Escribí en el mes de agosto una especie de editorial para un boletín interno de periodicidad mensual acerca de la variedad de modelos de sacerdote en la Iglesia católica. Reproduzco los breves párrafos de la misma.
En cuanto a la apariencia externa se observa al presbítero de barbas descuidadas, harapos por camisa y con sandalias permanentes, lo mismo en el altar que en el cuarto de baño. En el otro extremo, naturalmente, el personaje de hábito talar que anda ensimismado y sin mirar a los lados, no fuera a peligrar su exquisito, artificioso y bien ordenado mundo interior.
Y en un amplísimo terreno intermedio encontramos al pastor vestido de clergyman impecable, de mirar altivo, de cuello albino, de camisa a la medida y de pelo domesticado bajo la gomina. Más lejos, el cura de corbata o jersey… Y por ahí van desfilando el resto de los tipos, entre los cuales no falta el que exhibe en la camiseta el rostro de algún personaje connotado.
Algunos sacerdotes se sienten como pez en el agua dirigiendo el culto, presidiendo celebraciones y moviéndose en el ámbito del templo. Mientras que a otros se les nota a la legua que no se encuentran en su salsa en estos medios. Lo suyo es la guitarra, el grupo de jóvenes o quizás la retirada a un espacio interior. Y no faltan los presbíteros que habitualmente no pisan el presbiterio.
Está el cura que aboga por una espiritualidad encarnacionista: no se priva de espectáculos de etiqueta ambigua y cifra su meta en alternar con el personal. En la parte contraria de la galería hay quien aboga por la fuga mundi, por el ostracismo a fin de resguardarse y no tropezar con los ardides que le tiende el maligno.

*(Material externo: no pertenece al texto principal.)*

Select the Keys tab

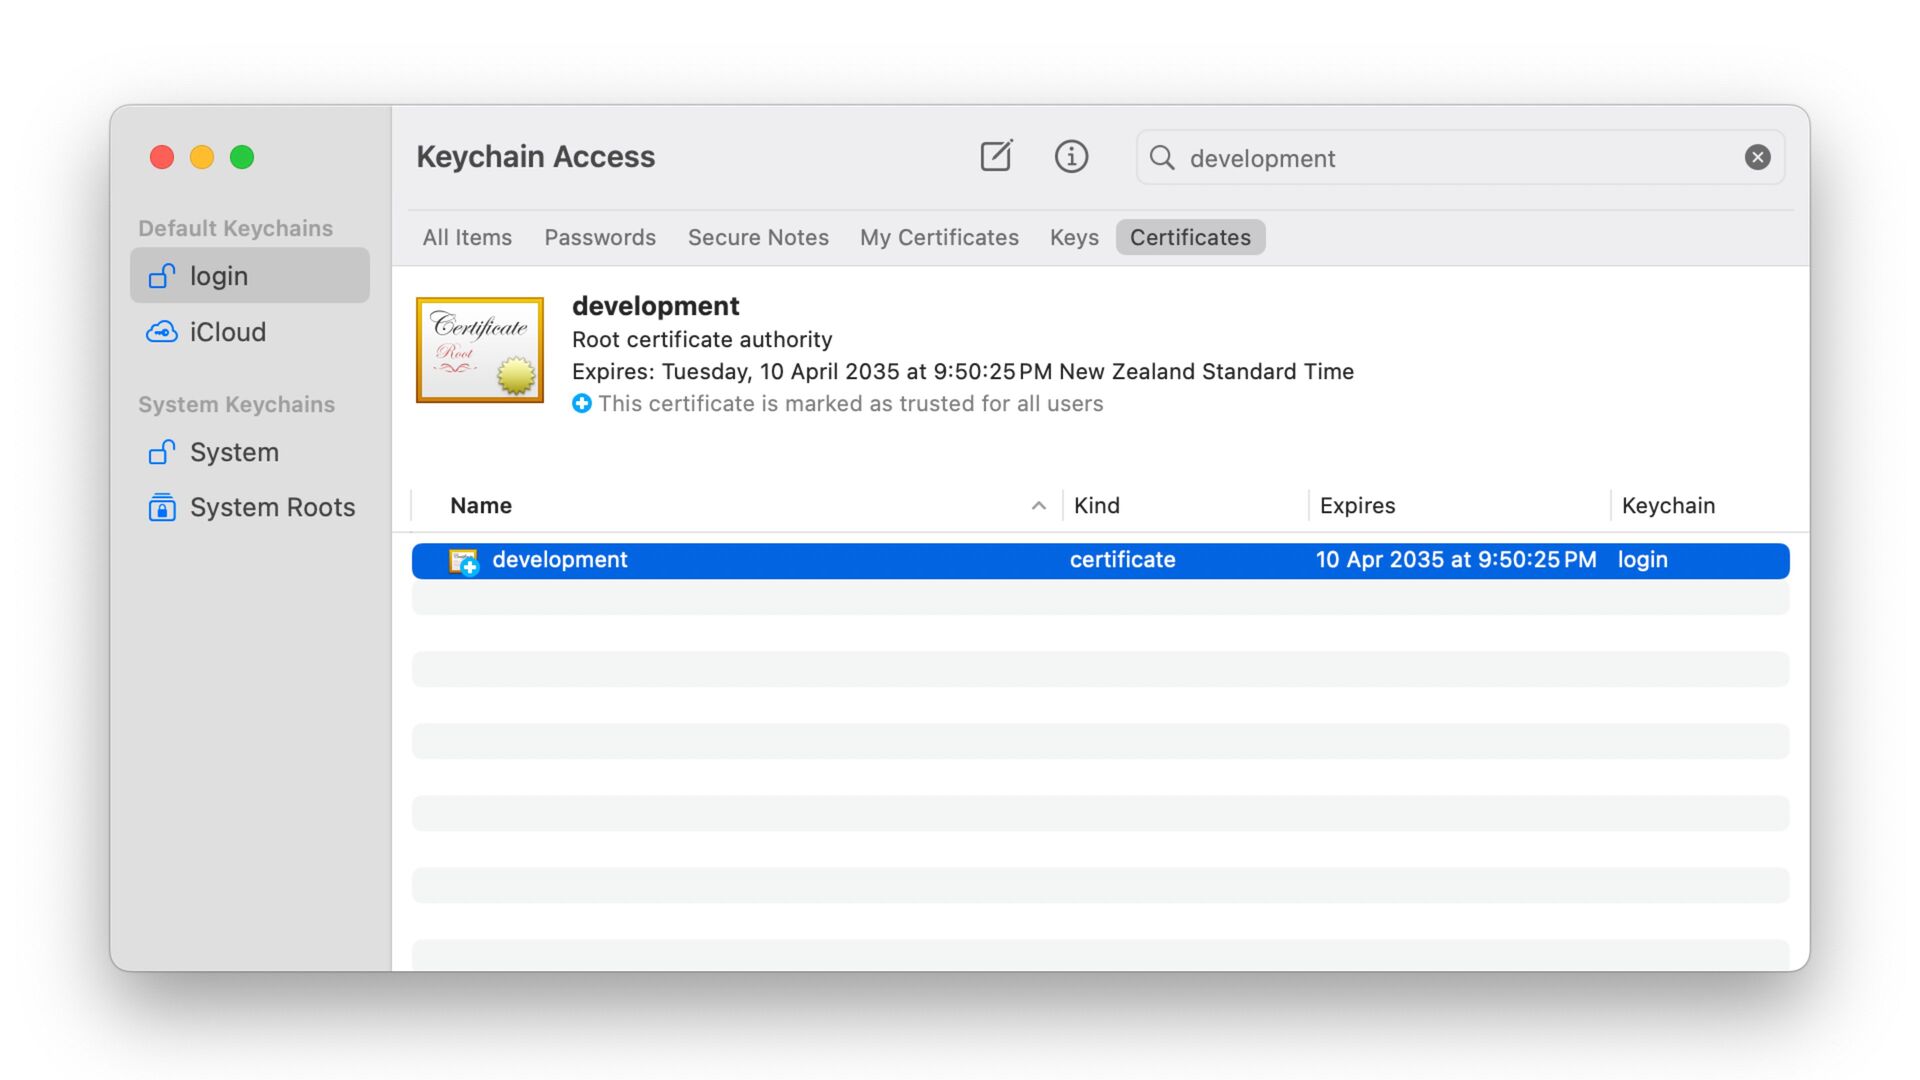pos(1073,237)
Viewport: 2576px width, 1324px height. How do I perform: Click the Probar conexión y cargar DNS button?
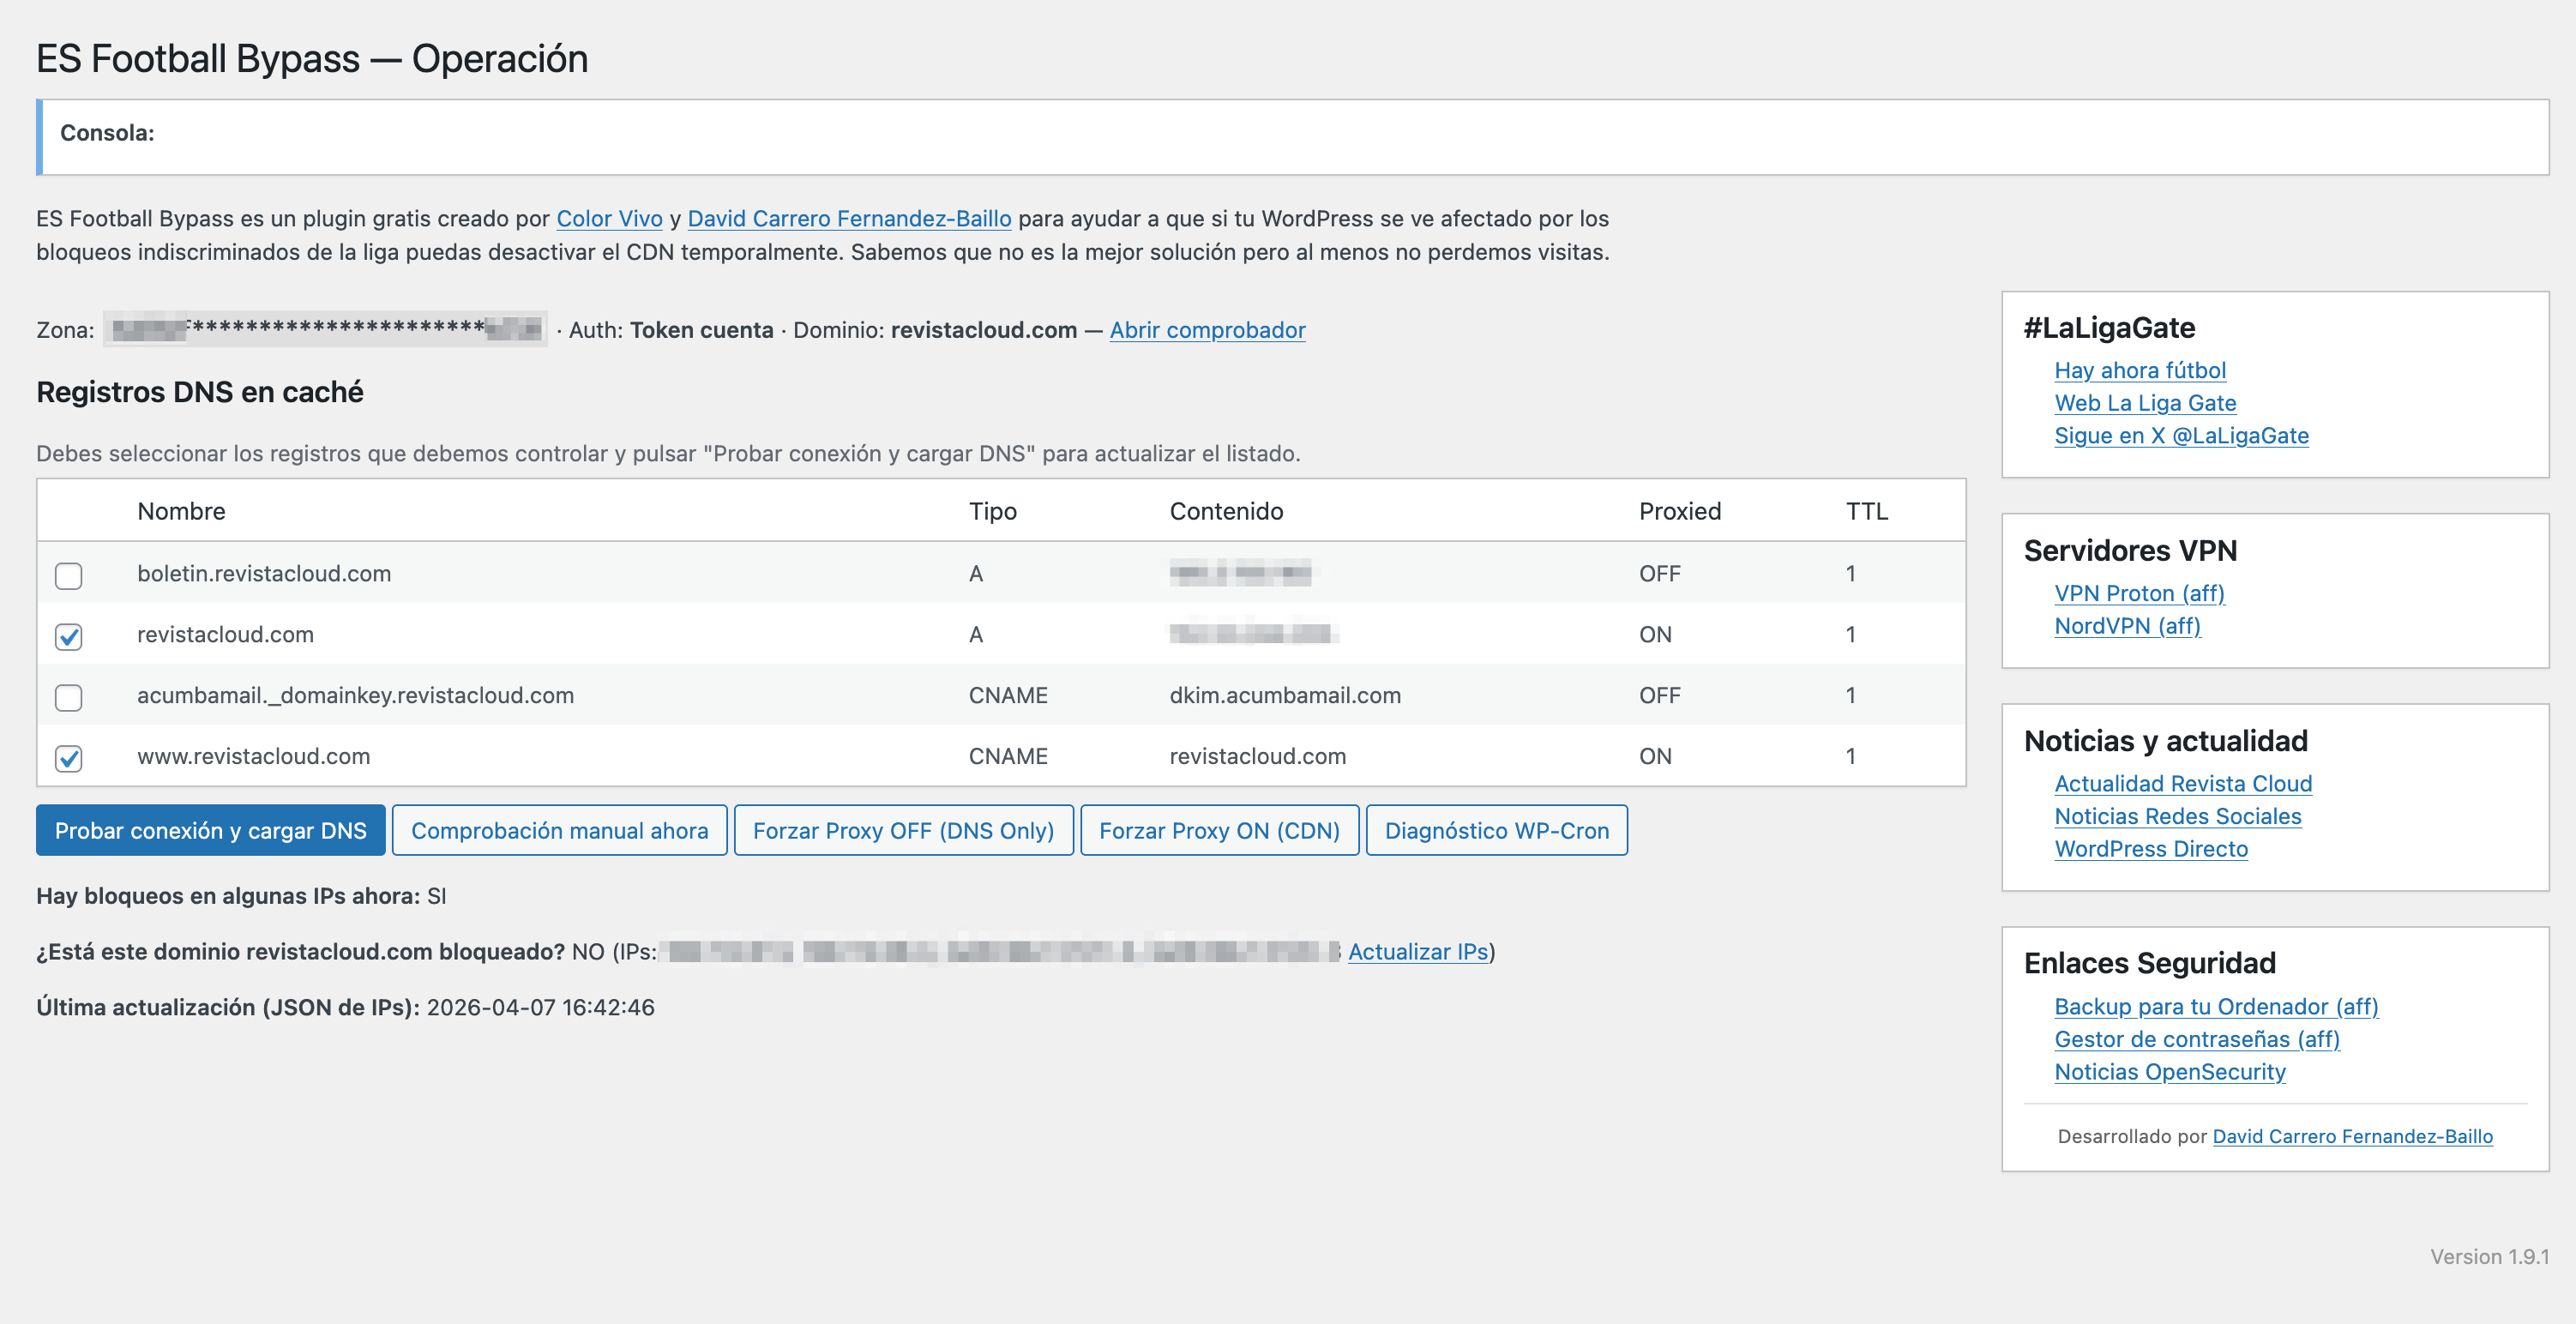(210, 830)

A unos les preocupa la ortopraxis: el buen hacer. A otros la ortodoxia: el correcto pensar. Estos suelen ser más cicateros. Los de un lado viven mimando a su grey y hacen consistir su espiritualidad en atender a la comunidad. Los del otro se sienten carismáticos y prefieren moverse libremente sin fronteras parroquiales o comunitarias.
Lo cierto es que el colectivo que nos ocupa es muy plural y variado. Con lo cual los fieles no saben muy bien a qué atenerse. ¿Escandalizarse o resignarse? ¿Emigrar del problema y que allá se las arreglen? ¿Criticar el formalismo y el sacralismo para abogar por un perfil de ministro más humano y cercano?
No existen recetas, pero tampoco parece justo liquidar el asunto con el todo vale. En el año sacerdotal, iniciado hace un par de meses, cabe el modelo de sacerdote educador, enfermero, asistente social, obrero y científico… Pero todo ello sin escandalizar, sin pretender dar el tono, sin vestirse de modo acicalado o de modo descuidado con el único objeto de atraer la atención.
Juan Pablo II recurrió a una hermosa imagen que recupero por su acierto. La luna no tiene luz propia, pero refleja la del sol. Habrá ministros ordenados mediocres y los habrá tan preciosos como el diamante. Pero de unos y otros cabe esperar que no opaquen la luz del sol que es el único y Sumo sacerdote.
Mientras los interesados no se apropien de la luz que meramente reflejan, mientras no se erijan en protagonistas con cualquier motivo, mientras no usen de su ministerio para beneficio personal, hay lugar para un buen margen de pluralidad y libertad.